Le mandat missionnaire que Jésus nous confie également, quelle que soit notre condition, est donc l'amour. C'est ce que le Pape Benoît XVI ne se lasse pas de nous rappeler:  l'amour est capable de surmonter toute division, d'éliminer toute inimitié, d'abattre toute différence de race et de nationalité. En vérité, c'est le chemin qui conduit à la paix véritable et stable, la route qui nous conduit au Christ, qui est notre paix, "Lui qui, des deux peuples, n'en a fait qu'un, détruisant la barrière qui les séparait" (Ep 2, 14). Chers frères, accueillons l'invitation à parcourir nous-mêmes en premier cet itinéraire évangélique, pour pouvoir ensuite aider ceux qui nous sont confiés, à s'ouvrir à la paix véritable, à rencontrer Dieu qui, en Jésus, manifeste son amour infini pour chacun. Celui qui comprend que la vie jaillit d'un grand acte d'amour divin est en mesure, avec l'aide qui vient d'En-Haut, de dire non à la violence et à la guerre. Celui qui se sent aimé par le Seigneur est psychologiquement plus disposé à accomplir des gestes de pardon et de réconciliation, et à s'engager dans l'édification de la paix.

Dans le passage évangélique d'aujourd'hui, - vous l'aurez remarqué - le Seigneur nous presse presque:  il nous dit que c'est immédiatement, "sur le chemin", qu'il faut se prodiguer pour trouver un accord. On ne peut repousser le moment de faire la paix. Chacun est appelé à faire ce qu'il peut pour édifier la paix à travers des interventions concrètes qui concernent le présent et préparent l'avenir des peuples. Toutefois, il est important que la paix fleurisse avant tout dans notre coeur. Seuls des coeurs emplis de paix peuvent la diffuser; seuls des coeurs amoureux du Christ sont en mesure de communiquer aux autres la joie et l'amour. Jésus, qui est notre paix - affirme Benoît XVI dans l'Encyclique Deus caritas est - "vient à notre rencontre, Il cherche à nous conquérir [...] par des hommes  à travers lesquels Il transparaît, ainsi que par sa Parole, dans les Sacrements, spécialement dans l'Eucharistie". Et le Pape poursuit:  le Seigneur "le premier, nous a aimés et il continue à nous aimer le premier; c'est pourquoi, nous aussi, nous pouvons répondre par l'amour. Il nous aime, il nous fait voir son amour et nous pouvons l'éprouver, et à partir de cet "amour premier de Dieu", en réponse, l'amour peut aussi jaillir en nous" (n. 17). A travers de brèves évocations, le Saint-Père détermine ensuite notre devoir:  nous devons répondre à Dieu qui nous a aimés en premier et aider les autres à devenir conscients de cet "amour premier" de Dieu.
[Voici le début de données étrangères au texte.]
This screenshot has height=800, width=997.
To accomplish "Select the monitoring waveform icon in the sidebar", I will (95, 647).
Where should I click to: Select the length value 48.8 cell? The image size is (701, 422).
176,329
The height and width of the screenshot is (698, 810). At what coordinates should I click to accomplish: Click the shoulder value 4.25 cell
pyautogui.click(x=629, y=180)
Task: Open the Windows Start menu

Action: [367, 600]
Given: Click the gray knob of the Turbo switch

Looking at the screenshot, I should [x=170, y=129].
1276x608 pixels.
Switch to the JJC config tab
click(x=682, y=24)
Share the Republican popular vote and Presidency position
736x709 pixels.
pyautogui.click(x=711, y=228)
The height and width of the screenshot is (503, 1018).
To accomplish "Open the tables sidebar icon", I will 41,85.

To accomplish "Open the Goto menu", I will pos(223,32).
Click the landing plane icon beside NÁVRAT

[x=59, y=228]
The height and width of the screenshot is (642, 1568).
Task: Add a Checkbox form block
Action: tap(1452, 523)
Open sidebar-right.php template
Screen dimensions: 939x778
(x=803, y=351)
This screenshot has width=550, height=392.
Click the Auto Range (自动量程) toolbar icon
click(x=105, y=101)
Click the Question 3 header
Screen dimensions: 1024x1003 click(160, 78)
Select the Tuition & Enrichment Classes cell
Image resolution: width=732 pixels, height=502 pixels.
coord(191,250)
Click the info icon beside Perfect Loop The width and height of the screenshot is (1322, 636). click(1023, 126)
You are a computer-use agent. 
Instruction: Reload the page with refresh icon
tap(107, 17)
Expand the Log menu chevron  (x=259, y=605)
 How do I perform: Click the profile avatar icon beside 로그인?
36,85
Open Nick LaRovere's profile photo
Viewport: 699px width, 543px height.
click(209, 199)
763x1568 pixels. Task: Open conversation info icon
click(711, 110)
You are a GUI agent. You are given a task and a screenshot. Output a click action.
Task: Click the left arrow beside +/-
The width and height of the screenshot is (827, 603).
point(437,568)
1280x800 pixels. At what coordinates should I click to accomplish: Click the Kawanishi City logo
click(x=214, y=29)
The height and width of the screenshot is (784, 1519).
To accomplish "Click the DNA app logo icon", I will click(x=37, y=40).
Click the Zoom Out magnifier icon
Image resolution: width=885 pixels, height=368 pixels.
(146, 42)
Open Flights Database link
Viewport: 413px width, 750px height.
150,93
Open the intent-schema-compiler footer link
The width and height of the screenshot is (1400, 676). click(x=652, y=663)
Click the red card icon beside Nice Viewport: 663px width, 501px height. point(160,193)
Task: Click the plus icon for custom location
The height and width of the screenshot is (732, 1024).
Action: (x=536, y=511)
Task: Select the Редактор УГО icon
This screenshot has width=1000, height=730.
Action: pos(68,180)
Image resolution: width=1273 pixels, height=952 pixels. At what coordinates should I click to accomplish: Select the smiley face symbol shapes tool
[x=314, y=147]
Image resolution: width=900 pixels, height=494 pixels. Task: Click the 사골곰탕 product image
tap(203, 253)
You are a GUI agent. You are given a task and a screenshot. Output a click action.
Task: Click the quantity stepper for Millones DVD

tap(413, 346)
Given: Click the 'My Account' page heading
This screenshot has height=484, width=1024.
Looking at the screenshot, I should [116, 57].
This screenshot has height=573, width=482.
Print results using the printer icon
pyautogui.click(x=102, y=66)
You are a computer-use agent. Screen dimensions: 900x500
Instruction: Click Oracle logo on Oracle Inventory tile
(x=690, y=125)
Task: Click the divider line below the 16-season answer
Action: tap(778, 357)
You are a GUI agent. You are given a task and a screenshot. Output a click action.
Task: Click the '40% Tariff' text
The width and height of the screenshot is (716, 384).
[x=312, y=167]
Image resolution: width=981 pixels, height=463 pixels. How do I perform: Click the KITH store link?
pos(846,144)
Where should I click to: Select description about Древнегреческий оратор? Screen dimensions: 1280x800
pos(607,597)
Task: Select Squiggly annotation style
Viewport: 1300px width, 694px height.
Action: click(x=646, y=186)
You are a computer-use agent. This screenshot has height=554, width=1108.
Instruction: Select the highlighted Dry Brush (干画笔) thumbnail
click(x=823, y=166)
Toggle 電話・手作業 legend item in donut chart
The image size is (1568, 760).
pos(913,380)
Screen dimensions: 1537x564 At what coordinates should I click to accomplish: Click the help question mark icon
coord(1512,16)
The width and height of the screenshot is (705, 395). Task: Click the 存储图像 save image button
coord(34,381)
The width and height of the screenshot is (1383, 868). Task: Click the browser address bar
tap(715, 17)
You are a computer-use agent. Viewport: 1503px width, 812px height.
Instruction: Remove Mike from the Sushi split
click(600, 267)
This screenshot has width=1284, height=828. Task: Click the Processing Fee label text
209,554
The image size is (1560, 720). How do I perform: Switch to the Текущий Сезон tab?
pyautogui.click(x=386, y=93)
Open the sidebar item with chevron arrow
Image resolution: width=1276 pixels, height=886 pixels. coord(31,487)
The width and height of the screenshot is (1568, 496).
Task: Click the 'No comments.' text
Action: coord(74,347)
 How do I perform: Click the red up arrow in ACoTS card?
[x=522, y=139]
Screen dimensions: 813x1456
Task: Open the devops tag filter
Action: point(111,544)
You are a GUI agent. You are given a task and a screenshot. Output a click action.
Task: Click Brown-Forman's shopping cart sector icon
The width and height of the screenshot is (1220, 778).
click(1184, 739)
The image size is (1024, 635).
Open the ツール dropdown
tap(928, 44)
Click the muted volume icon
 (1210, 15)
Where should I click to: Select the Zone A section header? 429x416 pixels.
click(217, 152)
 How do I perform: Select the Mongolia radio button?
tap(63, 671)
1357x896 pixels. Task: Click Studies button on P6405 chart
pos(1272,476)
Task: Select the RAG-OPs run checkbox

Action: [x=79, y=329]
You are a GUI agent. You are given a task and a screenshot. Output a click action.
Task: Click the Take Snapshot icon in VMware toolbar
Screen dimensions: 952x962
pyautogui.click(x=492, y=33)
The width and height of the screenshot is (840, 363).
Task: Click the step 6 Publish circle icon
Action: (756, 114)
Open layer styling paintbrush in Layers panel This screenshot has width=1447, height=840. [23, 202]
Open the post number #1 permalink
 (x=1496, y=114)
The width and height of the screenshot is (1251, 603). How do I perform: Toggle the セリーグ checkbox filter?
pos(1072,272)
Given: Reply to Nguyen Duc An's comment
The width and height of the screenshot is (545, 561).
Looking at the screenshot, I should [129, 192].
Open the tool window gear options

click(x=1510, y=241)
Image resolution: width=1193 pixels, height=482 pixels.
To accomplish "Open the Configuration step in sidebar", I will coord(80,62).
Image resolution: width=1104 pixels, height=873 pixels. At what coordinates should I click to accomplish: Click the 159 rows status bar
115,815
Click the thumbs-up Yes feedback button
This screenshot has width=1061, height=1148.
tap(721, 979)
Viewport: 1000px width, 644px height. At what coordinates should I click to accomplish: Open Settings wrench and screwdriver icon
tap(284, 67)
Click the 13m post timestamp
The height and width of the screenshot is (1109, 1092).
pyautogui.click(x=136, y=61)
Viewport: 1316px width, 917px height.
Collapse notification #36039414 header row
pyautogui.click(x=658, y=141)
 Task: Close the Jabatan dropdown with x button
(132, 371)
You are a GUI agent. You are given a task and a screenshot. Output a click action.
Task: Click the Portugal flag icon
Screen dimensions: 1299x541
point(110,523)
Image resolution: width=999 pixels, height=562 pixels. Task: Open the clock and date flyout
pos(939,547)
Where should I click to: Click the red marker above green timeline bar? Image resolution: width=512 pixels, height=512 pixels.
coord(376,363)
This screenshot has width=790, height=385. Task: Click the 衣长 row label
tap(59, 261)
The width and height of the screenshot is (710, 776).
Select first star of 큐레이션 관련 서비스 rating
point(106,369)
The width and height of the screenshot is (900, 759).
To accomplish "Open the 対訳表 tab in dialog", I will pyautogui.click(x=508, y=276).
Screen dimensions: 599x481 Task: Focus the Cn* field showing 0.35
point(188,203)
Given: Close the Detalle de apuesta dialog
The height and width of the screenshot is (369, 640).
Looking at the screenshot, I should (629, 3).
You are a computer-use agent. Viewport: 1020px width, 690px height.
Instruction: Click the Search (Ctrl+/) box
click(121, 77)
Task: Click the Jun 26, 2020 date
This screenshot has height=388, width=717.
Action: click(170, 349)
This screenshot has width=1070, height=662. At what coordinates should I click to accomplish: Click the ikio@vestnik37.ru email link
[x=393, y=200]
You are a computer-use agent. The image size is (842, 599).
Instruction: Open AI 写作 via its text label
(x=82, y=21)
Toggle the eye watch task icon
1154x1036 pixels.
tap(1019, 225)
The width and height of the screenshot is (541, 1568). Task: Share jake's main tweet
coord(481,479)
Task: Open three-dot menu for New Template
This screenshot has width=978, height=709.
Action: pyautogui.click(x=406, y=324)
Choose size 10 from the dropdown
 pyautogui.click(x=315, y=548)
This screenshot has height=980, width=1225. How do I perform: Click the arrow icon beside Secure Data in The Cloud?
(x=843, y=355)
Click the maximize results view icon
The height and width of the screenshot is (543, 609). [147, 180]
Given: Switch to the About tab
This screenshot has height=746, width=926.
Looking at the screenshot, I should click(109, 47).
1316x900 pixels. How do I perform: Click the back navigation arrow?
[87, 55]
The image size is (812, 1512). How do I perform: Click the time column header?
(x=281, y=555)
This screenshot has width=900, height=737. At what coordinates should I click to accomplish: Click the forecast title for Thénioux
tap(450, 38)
Que la Sainte Vierge, Reine de la Paix,  nous  aide  à  réaliser de façon cohérente notre vocation et notre mission, et qu'elle bénisse le travail quotidien de tous ceux qui, souvent au risque de leur propre vie, se consacrent à défendre et à diffuser la paix dans toutes les régions de la planète. "Da pacem, Domine, in diebus nostris"! Tels sont notre souhait et notre prière.